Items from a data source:
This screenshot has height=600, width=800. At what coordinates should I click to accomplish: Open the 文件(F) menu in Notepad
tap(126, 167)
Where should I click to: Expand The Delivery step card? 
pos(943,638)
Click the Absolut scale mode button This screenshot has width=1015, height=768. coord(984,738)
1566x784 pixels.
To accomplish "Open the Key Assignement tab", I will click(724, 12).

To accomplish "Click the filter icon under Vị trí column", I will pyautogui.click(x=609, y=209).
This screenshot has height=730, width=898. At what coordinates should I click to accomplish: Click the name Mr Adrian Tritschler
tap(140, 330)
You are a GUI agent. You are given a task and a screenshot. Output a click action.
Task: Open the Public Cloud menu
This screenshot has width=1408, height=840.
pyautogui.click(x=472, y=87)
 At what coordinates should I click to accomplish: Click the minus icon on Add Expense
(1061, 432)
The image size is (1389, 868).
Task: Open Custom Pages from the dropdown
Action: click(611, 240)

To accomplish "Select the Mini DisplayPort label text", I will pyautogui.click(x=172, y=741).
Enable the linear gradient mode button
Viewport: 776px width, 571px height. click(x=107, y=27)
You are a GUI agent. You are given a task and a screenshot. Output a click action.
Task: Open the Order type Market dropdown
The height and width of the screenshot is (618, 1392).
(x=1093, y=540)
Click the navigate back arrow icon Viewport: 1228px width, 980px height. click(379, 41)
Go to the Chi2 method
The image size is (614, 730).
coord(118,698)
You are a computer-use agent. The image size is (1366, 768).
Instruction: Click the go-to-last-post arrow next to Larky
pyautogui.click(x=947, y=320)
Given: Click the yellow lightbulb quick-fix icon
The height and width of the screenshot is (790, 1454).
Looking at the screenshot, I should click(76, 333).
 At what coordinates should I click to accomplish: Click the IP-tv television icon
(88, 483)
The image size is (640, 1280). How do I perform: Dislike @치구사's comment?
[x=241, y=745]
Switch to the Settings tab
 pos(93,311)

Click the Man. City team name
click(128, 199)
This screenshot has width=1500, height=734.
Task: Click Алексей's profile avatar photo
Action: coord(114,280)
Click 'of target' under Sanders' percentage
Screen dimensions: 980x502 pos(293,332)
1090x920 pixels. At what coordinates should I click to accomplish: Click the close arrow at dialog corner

§ What to do
Extract each line of the material above that contains the string "coordinates", copying every such line in full.

§ Worked answer
This screenshot has height=600, width=800. At what coordinates should I click to accomplish: Open the 文件(F) menu in Notepad
This screenshot has height=730, width=898. At what coordinates should I click to accomplish: Click the name Mr Adrian Tritschler
 At what coordinates should I click to accomplish: Click the minus icon on Add Expense
 At what coordinates should I click to accomplish: Click the IP-tv television icon
1090x920 pixels. At what coordinates should I click to accomplish: Click the close arrow at dialog corner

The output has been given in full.